In 1977, Taussig moved to a retirement community in Kennett Square, Pennsylvania. Ever active, she continued making periodic trips to the University of Delaware for research work. At the time of her death, she was researching the genetic basis for congenital heart defects in birds.

On May 20, 1986, four days short of her 88th birthday, Taussig was driving a group of friends to vote in a local election when her car collided with another vehicle at an intersection. She died about an hour later at Chester County Hospital, and donated her body to Johns Hopkins.

(Stored items)
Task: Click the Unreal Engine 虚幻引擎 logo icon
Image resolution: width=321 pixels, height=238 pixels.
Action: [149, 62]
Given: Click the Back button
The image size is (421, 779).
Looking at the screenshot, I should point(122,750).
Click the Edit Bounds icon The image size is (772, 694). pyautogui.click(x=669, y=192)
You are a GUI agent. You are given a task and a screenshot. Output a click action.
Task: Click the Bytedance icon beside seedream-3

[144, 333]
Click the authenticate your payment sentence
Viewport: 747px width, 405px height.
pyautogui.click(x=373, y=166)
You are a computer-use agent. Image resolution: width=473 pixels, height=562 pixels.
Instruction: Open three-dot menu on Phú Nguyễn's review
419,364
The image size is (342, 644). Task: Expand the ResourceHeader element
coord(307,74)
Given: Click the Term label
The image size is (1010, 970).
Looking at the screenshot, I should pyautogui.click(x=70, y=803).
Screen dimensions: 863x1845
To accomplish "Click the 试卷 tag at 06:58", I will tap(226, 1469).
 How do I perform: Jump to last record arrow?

Problem: Quote the passage on Taussig's last years, from "On May 20, 1986, four" to "to Johns Hopkins.", inclusive.

Answer to this exercise:
On May 20, 1986, four days short of her 88th birthday, Taussig was driving a group of friends to vote in a local election when her car collided with another vehicle at an intersection. She died about an hour later at Chester County Hospital, and donated her body to Johns Hopkins.